* _SOURCE RECORDS_:

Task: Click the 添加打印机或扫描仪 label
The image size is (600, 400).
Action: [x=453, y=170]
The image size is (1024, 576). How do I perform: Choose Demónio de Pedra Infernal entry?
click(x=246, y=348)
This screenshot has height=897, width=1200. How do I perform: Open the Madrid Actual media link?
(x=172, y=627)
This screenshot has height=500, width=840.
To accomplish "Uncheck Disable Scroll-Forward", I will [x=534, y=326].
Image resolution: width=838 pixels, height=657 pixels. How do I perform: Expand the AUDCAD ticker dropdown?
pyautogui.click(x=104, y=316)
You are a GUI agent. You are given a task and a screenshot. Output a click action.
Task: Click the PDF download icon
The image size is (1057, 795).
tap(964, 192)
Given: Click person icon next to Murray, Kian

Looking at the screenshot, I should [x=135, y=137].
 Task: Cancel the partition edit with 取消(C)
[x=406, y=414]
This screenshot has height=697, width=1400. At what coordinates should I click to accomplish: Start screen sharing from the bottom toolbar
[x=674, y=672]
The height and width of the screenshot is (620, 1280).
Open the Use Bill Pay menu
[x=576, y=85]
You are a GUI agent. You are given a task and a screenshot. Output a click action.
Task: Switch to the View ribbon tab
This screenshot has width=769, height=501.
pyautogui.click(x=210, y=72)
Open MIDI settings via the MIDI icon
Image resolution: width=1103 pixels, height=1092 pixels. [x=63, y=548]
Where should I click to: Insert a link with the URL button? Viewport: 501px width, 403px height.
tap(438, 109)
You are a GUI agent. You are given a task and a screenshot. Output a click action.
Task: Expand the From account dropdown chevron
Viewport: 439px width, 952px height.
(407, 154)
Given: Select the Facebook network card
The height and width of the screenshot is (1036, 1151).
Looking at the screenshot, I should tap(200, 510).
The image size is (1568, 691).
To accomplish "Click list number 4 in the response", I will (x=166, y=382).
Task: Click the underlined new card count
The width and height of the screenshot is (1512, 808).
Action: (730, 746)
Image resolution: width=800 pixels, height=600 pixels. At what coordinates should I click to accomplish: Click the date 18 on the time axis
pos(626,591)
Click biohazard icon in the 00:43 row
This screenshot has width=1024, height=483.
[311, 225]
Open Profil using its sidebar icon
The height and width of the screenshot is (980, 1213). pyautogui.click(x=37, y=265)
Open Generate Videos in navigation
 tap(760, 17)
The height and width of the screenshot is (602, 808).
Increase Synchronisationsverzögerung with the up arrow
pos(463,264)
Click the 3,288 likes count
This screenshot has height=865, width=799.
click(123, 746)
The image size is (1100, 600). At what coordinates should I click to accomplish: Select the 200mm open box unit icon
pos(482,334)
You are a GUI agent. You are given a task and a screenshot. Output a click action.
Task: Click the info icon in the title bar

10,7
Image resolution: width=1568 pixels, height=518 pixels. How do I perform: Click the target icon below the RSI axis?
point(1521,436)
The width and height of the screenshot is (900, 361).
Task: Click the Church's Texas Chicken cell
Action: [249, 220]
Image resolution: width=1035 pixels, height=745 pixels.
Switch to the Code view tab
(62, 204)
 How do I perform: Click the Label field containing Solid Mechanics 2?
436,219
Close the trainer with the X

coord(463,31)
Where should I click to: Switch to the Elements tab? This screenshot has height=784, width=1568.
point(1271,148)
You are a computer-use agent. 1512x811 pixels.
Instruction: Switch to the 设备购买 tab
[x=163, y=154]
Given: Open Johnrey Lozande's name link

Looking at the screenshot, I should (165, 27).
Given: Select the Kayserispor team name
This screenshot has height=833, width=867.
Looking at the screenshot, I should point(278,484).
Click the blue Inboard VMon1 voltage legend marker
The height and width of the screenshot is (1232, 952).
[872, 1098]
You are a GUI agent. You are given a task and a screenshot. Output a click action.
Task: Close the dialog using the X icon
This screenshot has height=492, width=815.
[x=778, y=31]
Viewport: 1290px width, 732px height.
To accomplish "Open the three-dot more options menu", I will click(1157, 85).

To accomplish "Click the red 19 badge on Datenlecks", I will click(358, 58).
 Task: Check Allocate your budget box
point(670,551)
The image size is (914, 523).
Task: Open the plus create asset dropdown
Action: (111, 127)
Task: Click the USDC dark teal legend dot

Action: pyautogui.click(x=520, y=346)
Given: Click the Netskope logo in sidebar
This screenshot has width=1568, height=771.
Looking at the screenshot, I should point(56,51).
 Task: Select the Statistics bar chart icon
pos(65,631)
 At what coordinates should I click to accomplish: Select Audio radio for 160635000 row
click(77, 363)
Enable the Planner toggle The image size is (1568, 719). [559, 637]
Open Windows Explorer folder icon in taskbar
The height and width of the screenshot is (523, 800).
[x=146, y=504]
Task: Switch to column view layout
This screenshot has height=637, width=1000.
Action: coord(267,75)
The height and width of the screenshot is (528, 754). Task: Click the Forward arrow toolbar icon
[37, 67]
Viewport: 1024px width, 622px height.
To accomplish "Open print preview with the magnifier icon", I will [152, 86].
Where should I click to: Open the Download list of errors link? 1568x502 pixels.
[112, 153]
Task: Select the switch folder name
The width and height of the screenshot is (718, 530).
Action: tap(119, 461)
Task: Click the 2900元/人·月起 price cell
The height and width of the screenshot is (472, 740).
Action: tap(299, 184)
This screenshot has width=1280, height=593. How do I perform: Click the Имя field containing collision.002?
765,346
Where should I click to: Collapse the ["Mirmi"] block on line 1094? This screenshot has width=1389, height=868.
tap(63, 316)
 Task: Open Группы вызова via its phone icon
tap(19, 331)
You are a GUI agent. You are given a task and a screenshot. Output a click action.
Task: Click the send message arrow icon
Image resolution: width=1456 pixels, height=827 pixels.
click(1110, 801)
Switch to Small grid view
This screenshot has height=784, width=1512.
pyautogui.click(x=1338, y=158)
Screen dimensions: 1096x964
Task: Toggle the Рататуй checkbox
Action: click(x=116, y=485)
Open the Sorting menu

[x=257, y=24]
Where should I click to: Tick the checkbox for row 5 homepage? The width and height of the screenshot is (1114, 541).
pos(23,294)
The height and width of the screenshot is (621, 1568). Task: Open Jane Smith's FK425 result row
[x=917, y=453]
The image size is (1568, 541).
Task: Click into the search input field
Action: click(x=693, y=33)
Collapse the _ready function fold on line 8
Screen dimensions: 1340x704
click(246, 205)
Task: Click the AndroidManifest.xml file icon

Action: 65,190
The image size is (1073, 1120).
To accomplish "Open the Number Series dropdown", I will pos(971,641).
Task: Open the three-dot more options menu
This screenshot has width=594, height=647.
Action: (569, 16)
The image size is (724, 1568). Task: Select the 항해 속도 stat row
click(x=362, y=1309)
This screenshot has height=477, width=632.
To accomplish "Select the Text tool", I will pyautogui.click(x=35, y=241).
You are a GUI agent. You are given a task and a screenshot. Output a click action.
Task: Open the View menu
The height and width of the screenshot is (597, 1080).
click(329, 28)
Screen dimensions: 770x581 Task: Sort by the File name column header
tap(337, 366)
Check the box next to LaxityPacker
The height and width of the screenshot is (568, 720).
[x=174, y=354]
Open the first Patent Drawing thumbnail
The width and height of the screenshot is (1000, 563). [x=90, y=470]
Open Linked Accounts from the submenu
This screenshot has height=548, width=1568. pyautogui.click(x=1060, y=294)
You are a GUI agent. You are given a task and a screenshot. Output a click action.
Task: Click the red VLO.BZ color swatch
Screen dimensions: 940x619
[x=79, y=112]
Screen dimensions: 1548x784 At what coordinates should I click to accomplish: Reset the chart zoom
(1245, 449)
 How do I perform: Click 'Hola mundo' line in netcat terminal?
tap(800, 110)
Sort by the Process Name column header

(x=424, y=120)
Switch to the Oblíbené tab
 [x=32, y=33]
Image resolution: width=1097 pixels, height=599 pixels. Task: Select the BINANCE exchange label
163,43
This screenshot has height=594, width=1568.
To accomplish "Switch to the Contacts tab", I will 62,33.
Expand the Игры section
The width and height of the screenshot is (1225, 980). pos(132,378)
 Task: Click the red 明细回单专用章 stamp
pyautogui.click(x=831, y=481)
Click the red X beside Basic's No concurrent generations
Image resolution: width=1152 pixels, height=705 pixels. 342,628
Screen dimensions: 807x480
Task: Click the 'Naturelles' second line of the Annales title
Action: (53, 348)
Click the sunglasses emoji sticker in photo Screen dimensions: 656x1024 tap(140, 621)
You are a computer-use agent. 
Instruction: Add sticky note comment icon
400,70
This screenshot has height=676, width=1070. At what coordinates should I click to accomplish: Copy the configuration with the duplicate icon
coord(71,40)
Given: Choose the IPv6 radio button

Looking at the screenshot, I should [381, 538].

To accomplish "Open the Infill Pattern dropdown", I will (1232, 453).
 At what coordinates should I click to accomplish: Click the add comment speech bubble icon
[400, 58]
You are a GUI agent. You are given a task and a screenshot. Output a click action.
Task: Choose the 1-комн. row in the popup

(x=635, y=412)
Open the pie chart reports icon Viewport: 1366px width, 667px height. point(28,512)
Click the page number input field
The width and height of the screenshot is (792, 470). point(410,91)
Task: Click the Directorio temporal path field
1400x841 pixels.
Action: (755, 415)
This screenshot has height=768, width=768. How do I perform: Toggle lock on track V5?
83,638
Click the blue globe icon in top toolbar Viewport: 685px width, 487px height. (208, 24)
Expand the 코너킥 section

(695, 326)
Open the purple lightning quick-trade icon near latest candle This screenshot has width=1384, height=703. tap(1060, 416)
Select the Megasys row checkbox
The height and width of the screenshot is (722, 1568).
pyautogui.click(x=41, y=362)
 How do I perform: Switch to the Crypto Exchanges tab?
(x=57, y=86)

* _WORK REQUEST_: Filter the records, keeping only lines that contain "more", and show those lines.

* _ANSWER TO THE EXERCISE_:
To accomplish "Open the three-dot more options menu", I will click(1157, 85).
Task: Open the three-dot more options menu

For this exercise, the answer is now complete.